The active HDD is a:


```
da0 at mpt0 bus 0 scbus0 target 1 lun 0
da0: <ATA Hitachi HUA72201 A3EA> Fixed Direct Access SCSI-5 device
da0: 300.000MB/s transfers
da0: Command Queueing enabled
da0: 953869MB (1953525168 512 byte sectors: 255H 63S/T 121601C)
```

The problem is now that for example *portsnap fetch* and *extract* takes more than 45 minutes and during that time everything else that is being executed on the server lags big time like for example a simple *w* takes more than 5 seconds or a *cat* of any small file also taking a long time. The server load is around 0.02 and there are more than 7GB RAM available.

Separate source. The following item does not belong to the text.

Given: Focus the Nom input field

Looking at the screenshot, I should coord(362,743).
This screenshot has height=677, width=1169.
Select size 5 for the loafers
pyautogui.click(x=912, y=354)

I have an almost similar server where the HDD's show like this:


```
ad2: 953869MB <MB1000EBNCF HPG0> at ata3-master UDMA100 SATA 3Gb/s
```

On that server everything works perfectly fine, fetching and extracting the ports collection is done in around 5 minutes and nothing else is lagging while doing that.

Does anyone have an idea whats the problem here? I am wondering bout the ad and da doesn't the first mean S-ATA and the second IDE? Is the drive running in a wrong mode? And what does the "Fixed Direct Access" mean?


----------



## SirDice (Nov 30, 2011)

alexsc13 said:
			
		

> I am wondering bout the ad and da doesn't the first mean S-ATA and the second IDE?


da is SCSI and ad is ATAPI (S-ATA and IDE).


----------



## alexsc13 (Nov 30, 2011)

The problem was that the LSILogic ( mpt ) controller disable's write caching per default on SATA drives.

Adding this to /boot/loader.conf fixed the problems.


```
hw.mpt.enable_sata_wc=1
```


----------